The point about trust and confidence is fundamental. A valuable part of a power of attorney is that it allows YOU to select your chosen attorney(s). The power is in your hands (it’s your prerogative, as such).
What happens if no power of attorney?
Without a power of attorney, a court decides and grants a guardianship order in favour of an individual or individuals (and for welfare potentially the local authority). And that decision comes at the end of a lead-in process involving medical reports, a mental health officer report and potentially other reports. That could feel intrusive for a family. That can all take time… at a moment when delays might be detrimental to health and the financial position. On financial matters, your assets might be frozen until the court grants the guardianship order.
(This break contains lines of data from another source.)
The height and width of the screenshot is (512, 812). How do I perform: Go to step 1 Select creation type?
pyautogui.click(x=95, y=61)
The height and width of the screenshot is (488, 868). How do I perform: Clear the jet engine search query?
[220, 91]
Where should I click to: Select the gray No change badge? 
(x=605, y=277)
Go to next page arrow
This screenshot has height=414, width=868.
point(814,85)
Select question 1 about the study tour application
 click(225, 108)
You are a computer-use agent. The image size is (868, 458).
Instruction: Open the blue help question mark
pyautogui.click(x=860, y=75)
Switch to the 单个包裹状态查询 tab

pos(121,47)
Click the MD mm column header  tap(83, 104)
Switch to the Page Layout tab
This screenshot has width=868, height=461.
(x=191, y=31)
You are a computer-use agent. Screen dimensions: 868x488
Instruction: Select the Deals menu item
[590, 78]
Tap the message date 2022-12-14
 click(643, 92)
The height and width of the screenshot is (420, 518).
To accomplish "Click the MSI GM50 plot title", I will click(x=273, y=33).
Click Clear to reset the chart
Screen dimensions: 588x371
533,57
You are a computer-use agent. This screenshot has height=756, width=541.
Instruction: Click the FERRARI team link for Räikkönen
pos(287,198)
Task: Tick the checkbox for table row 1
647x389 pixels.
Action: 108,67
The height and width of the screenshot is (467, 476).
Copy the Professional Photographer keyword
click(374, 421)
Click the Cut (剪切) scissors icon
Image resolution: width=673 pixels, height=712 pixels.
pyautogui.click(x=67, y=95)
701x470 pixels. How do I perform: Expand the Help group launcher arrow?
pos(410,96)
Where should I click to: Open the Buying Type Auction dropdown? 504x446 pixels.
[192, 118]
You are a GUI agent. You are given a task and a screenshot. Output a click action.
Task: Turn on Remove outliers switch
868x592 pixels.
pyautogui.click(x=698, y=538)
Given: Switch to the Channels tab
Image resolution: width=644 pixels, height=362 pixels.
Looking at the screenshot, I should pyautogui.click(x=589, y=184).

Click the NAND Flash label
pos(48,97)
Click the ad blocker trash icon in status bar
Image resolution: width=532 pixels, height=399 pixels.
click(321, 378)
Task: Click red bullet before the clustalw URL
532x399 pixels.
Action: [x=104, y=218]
As well as any delays (and any additional costs) associated with a court process, there is also the potential for dispute in some cases. That could be toxic. Attached to that is the fundamental point that the court process is not YOU making the decision. Only a power of attorney gives you the confidence that it is your chosen attorney(s). An attorney who is then able to make decisions and support you. And with the powers you wished to give them.
Respecting wishes and feelings
Again without attempting to delve into Californian law, one feature of the current Spears dispute is Britney’s wishes and feelings on the matter. In Scotland attorneys must respect the known wishes and feelings of the person they are supporting under the power of attorney. Similarly, known wishes and feelings must be taken into account when a court appoints a guardian. By granting a power of attorney, one of your key wishes and feelings can be implemented: the identity of your attorney(s).
Everyone should have a power of attorney
Irrespective of age or stage, everyone should grant a power of attorney.
It will give you comfort about who is going to deal with your affairs. It gives you that key bit of control. It also avoids involving a court or contests over who is appointed. It makes matters simpler for loved ones.
If you are affected by illness or accident, having a clearly and immediately empowered person(s) to help is one thing that can be taken off the ‘to do’ list at what will be a stressful time. It will, in respect of care, enable decisions to be taken swiftly and facilitate communication with medical professionals and others.
Making a power of attorney should be one item to tick off your own ‘to do’ list. And it is something that can be sorted even with social-distancing, including via video-call.